In early morning’s sooty light, birdsong blessed the day

Rachael Conlin Levy

A 1771 diagram of the orbits of the sun, moon, Earth, and Jupiter. Courtesy of Encyclopedia Britannica.

I write in the margins of my existence, when home and its beloved inhabitants are silent, slumbering. I ponder the snake-charm sibilance of the words just written. Ssssilent. Sssslumber. In 5 a.m.’s warm, sooty light, I waken to the sound of a robin. The birdsong is a clear whistle, a burst of noise that reminds me of time long past, when mornings began with waiting for the arrival of the sun, for the arrival of my sons, twin little boys I’d name for all that was holy and great.

Eighteen years have passed since sleep and sons eluded me, enough lifetime for babies to grow into smart, strong men now living in the liminal space between the end of high school, childhood, and family and the beginning of college, adulthood, and independence.
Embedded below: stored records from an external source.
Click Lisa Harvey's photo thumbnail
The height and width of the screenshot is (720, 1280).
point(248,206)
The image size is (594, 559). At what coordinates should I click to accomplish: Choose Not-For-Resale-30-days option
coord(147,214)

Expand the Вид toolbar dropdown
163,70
The air hums with uncertainty, molecules vibrating with anticipation. Jittery, I breathe in, hold to the count of five, then release. Together we wait for the future to reveal itself.

In the eye doctor’s office, I’d been instructed to stare into a small screen and note the flashes of light that the clinician promised would explode at vision’s edge, a useful analogy for the eye-glass wearing writer struggling with creation, and for the mother contemplating the disruption to the orbit of self and sons.
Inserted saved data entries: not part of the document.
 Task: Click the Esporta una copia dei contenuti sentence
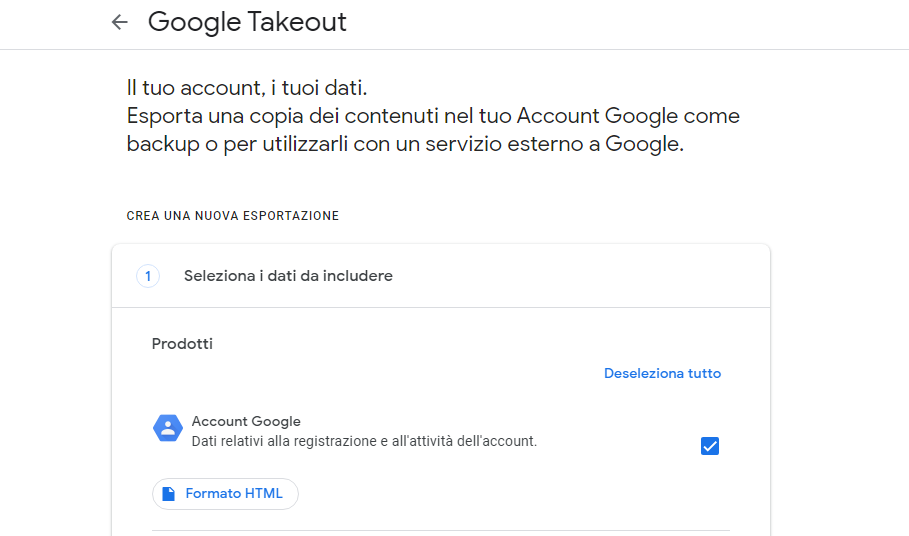pyautogui.click(x=433, y=116)
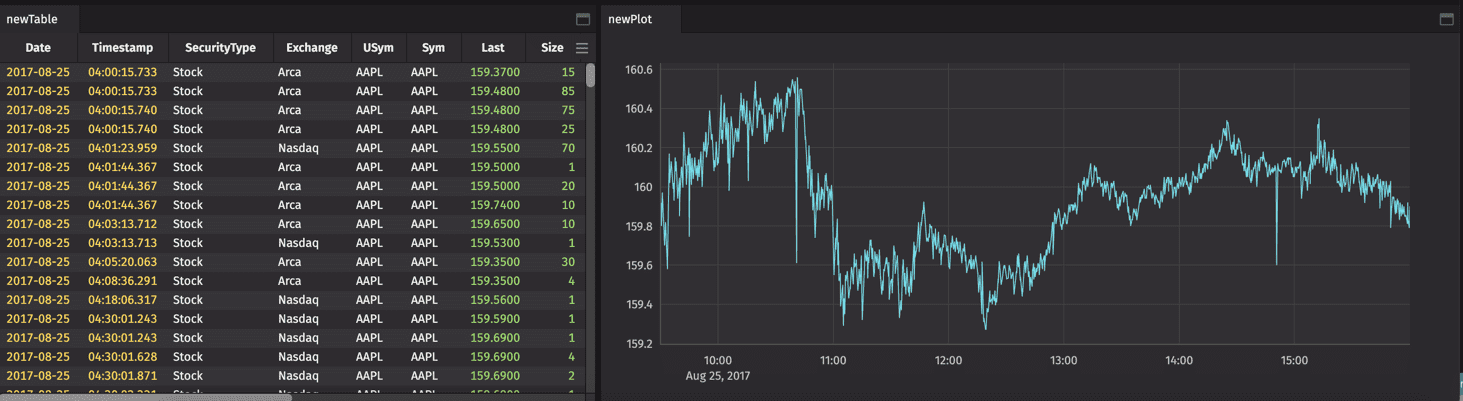
Task: Maximize the newPlot panel
Action: (1445, 19)
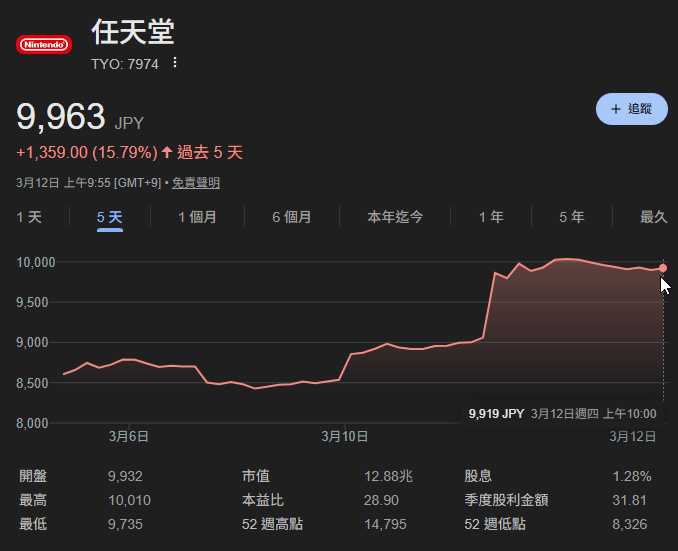Click the 任天堂 company title

tap(133, 32)
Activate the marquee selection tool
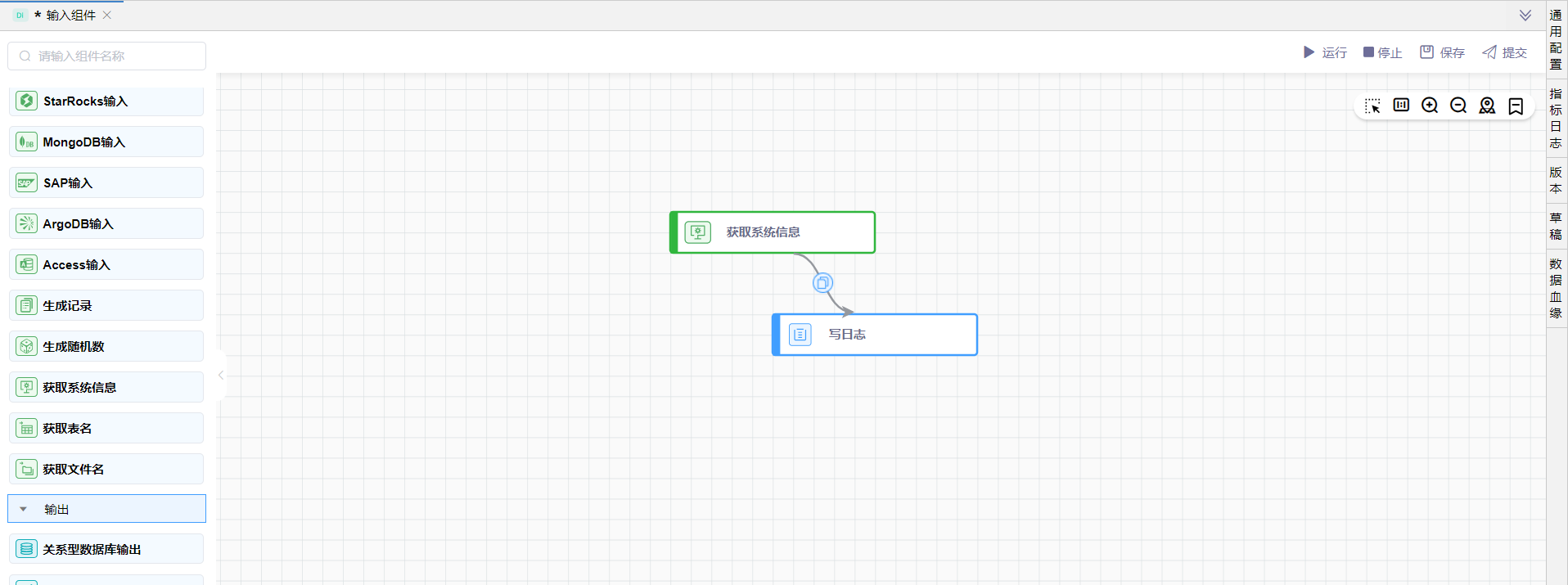The image size is (1568, 585). 1372,106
Peripheral time is the exterior shell, now cracking.

It’s the border, extending.

It’s the envelope that delivers each new day.

Awakened by the robin’s call, I open heavy eyes, weepy from lack of rest, and listen to the bird repeat its advice: cheer up, cheer up, cheerily, cheer up. The bedroom is stuffy; the rest of the house not much cooler. Knowing there was no point in trying to fall back to sleep, I make coffee and take it to the stoop. The concrete’s cold against my bare feet; the mug of coffee warms my hand. Robins call to each other from house peak and tree top, their songs ringing like church bells.